At the same time Boniferro was sharing his thoughts on the 132-day old lockout, the two sides were meeting at a secret Toronto location, trying desperately to jump-start negotiations in an effort to save the 2004-05 season.

Representatives from both sides emerged after meeting for almost six hours on Wednesday with little to report other than they will meet again this week. A source close to the process said the meeting will likely continue the trend of small, informal gatherings.

But as the sides continue to take baby steps toward a rapidly closing window of opportunity, labor experts agree that had the sides agreed to outside help earlier, fans would be pondering the NHL's latest game summaries, not the tone of its obituary.

"The moment [they] agree to mediation, this thing's going to get resolved," Boniferro said.

How can he be so sure?

Let's do a test.

If the NHL told players it wanted a salary cap between $80 million and $90 million, would the players agree? In a heartbeat.

Conversely, if the NHLPA told the league it would endorse a luxury tax threshold of $25 million with a $2 penalty for every dollar spent over that amount, would the owners accept? Yes. In half-a-heartbeat.

Now put a mediator in the room and start to work from each premise. It doesn't have to be a hockey person, Boniferro said, just someone that knows the "pressure points" of the two positions.

This isn't the first time the need for a middleman has been sensed.

A mediator with the Federal Mediation and Conciliation Service, a Washington-based government department which tracks all collective bargaining in the United States, was appointed to the NHL and NHLPA and has been in regular contact, reminding them of the services offered, spokesman John Arnold said Wednesday.

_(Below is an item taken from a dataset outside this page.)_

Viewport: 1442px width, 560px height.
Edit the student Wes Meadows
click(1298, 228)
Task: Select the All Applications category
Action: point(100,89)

"We continue to be ready to assist," Arnold said.

Would it help? Consider that 80 percent of the 5,000 cases in which the FMCS assisted in 2004 ended with a settlement.

When the sides went three months without meeting, between September and December, everyone from Wayne Gretzky to agent Don Meehan to Don Cherry was touted as a potential deal-broker. OK, maybe not Don Cherry, but Ron MacLean might have gotten the deal done.

Everyone has offered help. There's an open letter to NHL commissioner Gary Bettman and NHLPA executive director Bob Goodenow posted on the Web site of a Calgary-based petroleum development organization, the Petroleum Joint Venture Association, outlining the benefits of mediation. It mirrors the contents of a letter sent to Bettman by the 22,000-member NHL Fan's Association in August.

Even Canadian Prime Minister Paul Martin offered up the services of the federal government's mediation group. A group spokesperson said this week the offer still stands.

Mediation has worked for groups and companies across North America's business landscape -- from autoworkers to airlines to teachers to steelworkers. The one area that seems impervious to such outside help is the sports world.

"It's a leading-a-horse-to-water issue," said Mort Mitchnick, the former chairman of the Ontario Labor Relations Board, now an independent mediator whose past cases included Major League Baseball's salary arbitration dispute.

The reason? Sports organizations tend to feel no one else understand their specific issues.

"Some would say, 'What have you got to lose?' But the sports industry seems to dance to its own tune," Mitchnick said. "I think they don't understand the value that a mediator can bring to the table."

It would seem so. At every turn, players and owners have been strangely defiant in their refusal to either acknowledge they need help or should seek it out. In fact, the refusal to embrace outside help is about the only thing the two sides have agreed upon since the lockout began on Sept. 16.

"It's not about mediating," Bettman told Terry Frei in an interview posted on ESPN.com in November. "Mediation is when the sides don't understand each other. We understand each other fully."

Goodenow has been equally cold to the notion.

And so the hockey world waits as the two sides scurry from secret location to secret location, trying to piece together a bridge while experienced builders stand by and watch.

"I'm very surprised, quite frankly," Boniferro said. "That's a sign of both sides not wanting to resolve their differences."

Scott Burnside is a freelance writer based in Atlanta and is a frequent contributor to ESPN.com.